今回そんな彼の「失敗について」のインタビューを書き起こす。これはアップル社で会長職以外を剥奪され、再びCEOに就任する数年前に行われたインタビュー動画だ。なお、この動画はシリコンバレー歴史協会が1994年に撮影したドキュメンタリー映画「スティーブジョブズ:人生の秘訣(2012)」の一部である。
「失敗を恐れていては、そうそう成功に近付けない」
実際、長年僕は「ほとんどの人がそういう(助けられるような)経験をしないのは、決して助けを求めないからだ」を真理だと思っている。今まで助けを求めて、僕を助けたくないという人を見たことがない。

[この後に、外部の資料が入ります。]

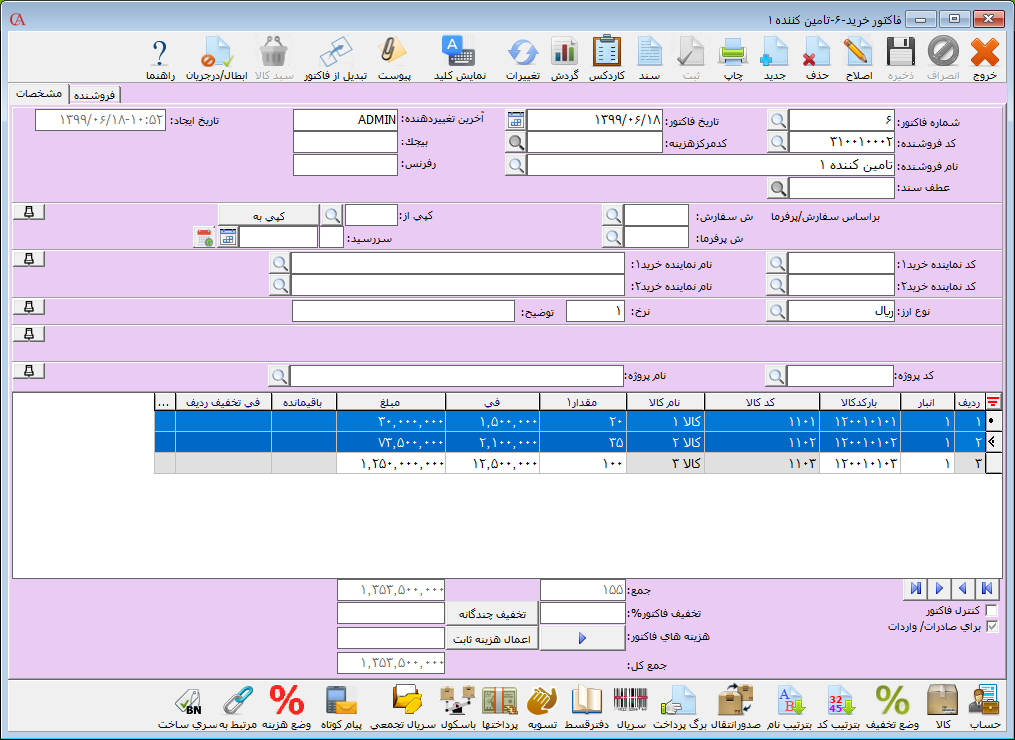Viewport: 1015px width, 740px height.
Task: Switch to the Specifications (مشخصات) tab
Action: pyautogui.click(x=41, y=94)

これは老いを感じさせる話だな――僕は12歳の頃、ビル・ヒューレット(HP社の共同創業者)に電話をかけたんだ。当時彼はパロアルト(カリフォルニア州の都市)に住み、まだ電話番号が電話帳に載っていたんだ。
彼本人が電話に出て「もしもし?」と言い、僕は「こんにちは。僕は12歳、高校生のスティーブ・ジョブズといいます。周波数カウンタを作りたいんです。もしよければ余分な部品をくれませんか」と聞いたんだ。
彼は笑って、その周波数カウンタのための余分な部品をくれただけではなく、その夏HP社でナットとボルトを組み合わす組み立てラインでの仕事を与えてくれた。それも周波数カウンタを作る場のね。まさに天国にいるような心地だったよ。
僕は電話をして断られたり、電話を切られたことはない。ただお願いしただけだよ。だから助けを求められた時は、その時の恩義を返すつもりで出来るだけ応答している。
ほとんどの人はまず電話を手に取って、かけようとしないし、助けを乞うこともしない。それが時折、「成し遂げる人」と「ただ夢を見ている人」をわけるんだ。行動しなければならない。そして、失敗する覚悟がなければならない。ぶつかって、燃え尽きる覚悟もね。
電話をする人や、起業する人、なんでもだ――失敗を恐れていては、そうそう成功に近付けない。